== Document segment ==
BEGIN

I tried Time Left three times. For those who don’t know it: Time Left is a dinner concept where strangers are seated together at long tables, given a set menu, and rotated every fifteen or twenty minutes so you end up talking to most of the room by the end of the night. The idea is that the format makes conversation easier than a dating app. You show up, you eat, you talk, you move.
Being single in Bangkok at my age means you try new things. Dating apps had started to feel like giving the same TED talk to a different stranger every night. Same questions, same answers, same performance. Time Left at least promised something different.
The First Dinner
The venue was a hidden bar in Thonglor, eleventh floor, no sign on the street. You have to know it exists. I took that as a good omen — a place that filters its guests by whether they can find it seemed like a reasonable proxy for people worth talking to.

The format works. The forced rotation removes the awkwardness of deciding when to move on from a conversation that has stalled. The bell rings, you thank the person you were talking to, and you slide three seats to the left. No explanation needed, no social negotiation. The structure does the work.

I spoke with a woman from Singapore who had been in Bangkok for two years working in fintech. We talked for twenty minutes about marketing, then about viral cat videos on TikTok, then somehow ended up discussing whether a law firm could build an audience with cats as its brand animal. I almost said “CatLawOnline” out loud. I did not. The bell rang.
The German Lady
The second dinner. I was seated next to a German woman who introduced herself as a life coach.
I asked — genuinely, with real curiosity and no malice intended — which university gives out life coach diplomas. I still want to know. It seems like relevant information. The academic pathway to becoming a person who coaches other people on their lives is not something I have ever been able to map clearly.

END

== Material shown ==
BEGIN

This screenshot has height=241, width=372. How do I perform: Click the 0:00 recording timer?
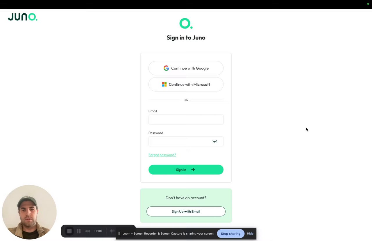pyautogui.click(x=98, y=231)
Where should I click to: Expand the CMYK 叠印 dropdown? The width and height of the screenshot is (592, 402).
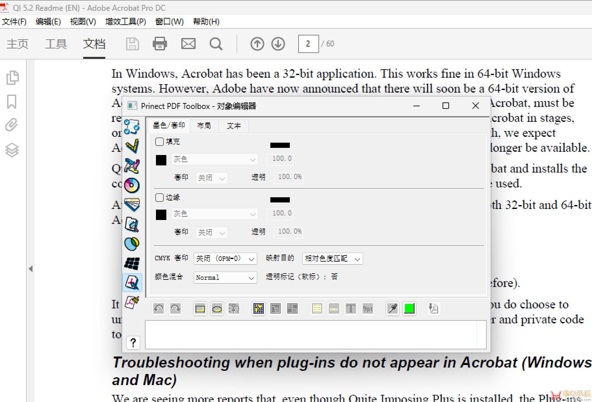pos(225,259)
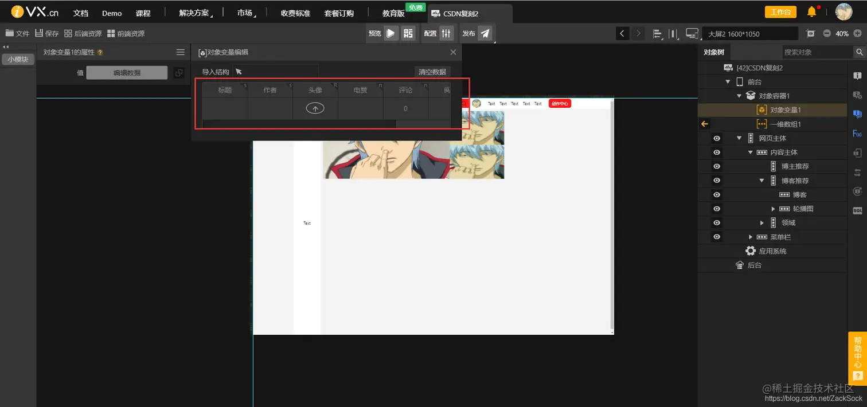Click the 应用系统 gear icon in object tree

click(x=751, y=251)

END

== Activity ==
In the essay about Time Left dinners, how often are guests rotated to new seats? The material comes from a separate source, unrelated to the text.

== Result ==
Every fifteen or twenty minutes.